I've worked on moderately busy backend platforms (~10K-20k rps handled on a ~4 e...

blattimwind · on June 28, 2018

0 - Caching antipattern 101:

    key = calculate_cache_key()
    if not cache.has(key):
        data = expensive_calculation()
        cache.store(key, data)
    else:
        data = cache.get(key)

nicktrocado92 · on June 28, 2018

Why it's an antipattern ?

mnutt · on June 28, 2018

It’s susceptible to Thundering Herd whereby more requests come in for the same cache key before the initial computation is finished, and so you end up with lots of cache misses. The fix is usually to lock the cache key and have subsequent requests wait on the original computation but it’s a bit more complex to code.
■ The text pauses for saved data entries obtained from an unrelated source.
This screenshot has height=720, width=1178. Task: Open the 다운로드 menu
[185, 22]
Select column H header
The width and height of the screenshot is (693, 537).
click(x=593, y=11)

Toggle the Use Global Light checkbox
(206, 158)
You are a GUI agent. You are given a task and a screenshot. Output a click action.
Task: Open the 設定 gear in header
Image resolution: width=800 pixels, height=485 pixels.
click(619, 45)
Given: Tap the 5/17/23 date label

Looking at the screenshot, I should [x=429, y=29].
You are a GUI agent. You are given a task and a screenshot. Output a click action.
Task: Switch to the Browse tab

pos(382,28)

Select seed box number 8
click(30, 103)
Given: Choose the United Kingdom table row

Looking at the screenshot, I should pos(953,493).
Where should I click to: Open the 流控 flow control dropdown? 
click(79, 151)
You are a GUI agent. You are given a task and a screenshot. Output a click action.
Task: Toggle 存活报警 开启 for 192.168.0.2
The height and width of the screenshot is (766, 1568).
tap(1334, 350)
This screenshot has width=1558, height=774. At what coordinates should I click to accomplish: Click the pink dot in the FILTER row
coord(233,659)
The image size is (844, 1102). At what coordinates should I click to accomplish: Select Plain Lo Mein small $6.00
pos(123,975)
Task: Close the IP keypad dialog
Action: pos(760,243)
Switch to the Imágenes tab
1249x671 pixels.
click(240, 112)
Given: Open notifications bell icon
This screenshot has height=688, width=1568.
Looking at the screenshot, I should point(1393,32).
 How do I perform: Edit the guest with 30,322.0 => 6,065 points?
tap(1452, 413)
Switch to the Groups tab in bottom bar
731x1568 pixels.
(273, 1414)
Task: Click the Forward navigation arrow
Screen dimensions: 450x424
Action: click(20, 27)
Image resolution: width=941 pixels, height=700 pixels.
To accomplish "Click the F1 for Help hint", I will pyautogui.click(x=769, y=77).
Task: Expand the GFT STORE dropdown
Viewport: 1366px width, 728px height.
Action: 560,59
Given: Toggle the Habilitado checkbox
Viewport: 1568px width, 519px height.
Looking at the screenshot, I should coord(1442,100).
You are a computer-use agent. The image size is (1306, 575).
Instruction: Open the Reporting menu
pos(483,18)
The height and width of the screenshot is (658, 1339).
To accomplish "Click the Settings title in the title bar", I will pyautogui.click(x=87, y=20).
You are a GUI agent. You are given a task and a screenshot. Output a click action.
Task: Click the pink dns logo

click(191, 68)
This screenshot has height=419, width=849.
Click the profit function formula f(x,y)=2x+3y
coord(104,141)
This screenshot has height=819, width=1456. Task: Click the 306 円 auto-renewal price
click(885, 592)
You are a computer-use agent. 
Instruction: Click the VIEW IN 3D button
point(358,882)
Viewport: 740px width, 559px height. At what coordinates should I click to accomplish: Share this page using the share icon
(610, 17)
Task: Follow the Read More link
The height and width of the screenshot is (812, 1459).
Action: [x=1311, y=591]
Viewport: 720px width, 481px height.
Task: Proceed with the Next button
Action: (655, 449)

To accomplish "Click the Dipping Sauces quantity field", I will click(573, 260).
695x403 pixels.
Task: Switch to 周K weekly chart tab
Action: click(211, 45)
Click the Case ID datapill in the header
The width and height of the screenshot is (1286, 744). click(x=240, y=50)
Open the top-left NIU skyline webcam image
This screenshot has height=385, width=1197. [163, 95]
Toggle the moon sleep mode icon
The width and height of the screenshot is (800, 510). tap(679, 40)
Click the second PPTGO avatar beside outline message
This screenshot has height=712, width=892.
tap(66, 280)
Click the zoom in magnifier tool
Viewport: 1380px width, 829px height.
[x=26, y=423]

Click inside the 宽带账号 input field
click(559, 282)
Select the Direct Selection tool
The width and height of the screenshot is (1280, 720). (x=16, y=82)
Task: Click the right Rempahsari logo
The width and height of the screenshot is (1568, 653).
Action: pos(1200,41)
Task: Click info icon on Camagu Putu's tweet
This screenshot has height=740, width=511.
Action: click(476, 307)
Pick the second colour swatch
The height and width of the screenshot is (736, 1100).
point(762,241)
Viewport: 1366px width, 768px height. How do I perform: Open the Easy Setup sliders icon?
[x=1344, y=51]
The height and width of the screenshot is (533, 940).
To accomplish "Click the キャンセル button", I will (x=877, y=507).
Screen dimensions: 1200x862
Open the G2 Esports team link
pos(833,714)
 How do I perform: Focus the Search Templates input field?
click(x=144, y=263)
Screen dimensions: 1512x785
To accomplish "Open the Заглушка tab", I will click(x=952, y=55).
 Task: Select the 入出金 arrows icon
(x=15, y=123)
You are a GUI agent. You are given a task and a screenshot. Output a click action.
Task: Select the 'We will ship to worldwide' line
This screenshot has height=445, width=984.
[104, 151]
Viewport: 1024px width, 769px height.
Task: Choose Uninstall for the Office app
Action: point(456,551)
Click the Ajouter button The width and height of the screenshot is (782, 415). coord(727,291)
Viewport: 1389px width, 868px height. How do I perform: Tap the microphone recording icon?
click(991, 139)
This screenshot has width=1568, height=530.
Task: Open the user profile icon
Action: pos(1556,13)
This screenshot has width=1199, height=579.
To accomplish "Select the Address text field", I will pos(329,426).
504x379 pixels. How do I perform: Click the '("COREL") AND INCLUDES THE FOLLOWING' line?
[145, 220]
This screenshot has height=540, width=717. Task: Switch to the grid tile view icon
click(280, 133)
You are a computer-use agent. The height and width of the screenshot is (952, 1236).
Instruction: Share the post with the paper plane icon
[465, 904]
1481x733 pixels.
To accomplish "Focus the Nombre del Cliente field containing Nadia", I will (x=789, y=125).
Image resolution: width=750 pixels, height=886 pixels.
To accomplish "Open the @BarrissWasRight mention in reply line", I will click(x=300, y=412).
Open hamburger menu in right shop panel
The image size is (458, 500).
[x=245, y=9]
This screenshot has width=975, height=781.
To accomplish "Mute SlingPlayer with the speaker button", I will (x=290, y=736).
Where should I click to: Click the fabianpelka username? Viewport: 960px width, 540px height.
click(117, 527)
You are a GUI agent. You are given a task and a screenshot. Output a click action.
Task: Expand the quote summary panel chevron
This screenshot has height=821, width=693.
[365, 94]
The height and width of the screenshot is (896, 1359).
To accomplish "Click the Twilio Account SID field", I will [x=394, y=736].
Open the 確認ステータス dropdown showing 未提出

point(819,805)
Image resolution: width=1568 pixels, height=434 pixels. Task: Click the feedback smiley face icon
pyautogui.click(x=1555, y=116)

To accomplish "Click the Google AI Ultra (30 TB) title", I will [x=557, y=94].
testplzignore · on June 28, 2018

Just be careful to lock the cache key, and not the cache. I've seen the latter done often, which of course kills performance if there are cache misses for multiple keys at the same time.

tootie · on June 28, 2018

I've heard it called Cache Stampede. Any decent framework for memoizing method calls would cover this case though.

patmcguire · on June 28, 2018

It depends on the backing, if you're using just memcached there's no way to completely lock the key. None of the popular rails caching frameworks I've seen handle this either.

ndrr · on June 28, 2018

Do you have an example of one? I'm curious what features they provide over ad hoc memoization mechanics.

Jach · on June 28, 2018

If you're in the Java ecosystem, the CacheBuilder in Guava is pretty good: https://google.github.io/guava/releases/19.0/api/docs/com/go...

By default it handles the case of concurrent retrieval on the same key (the second one will just wait for the first one to finish and use that value rather than starting a duplicate computation). It also lets you configure more interesting things like eviction strategies, removal notifications, and statistics.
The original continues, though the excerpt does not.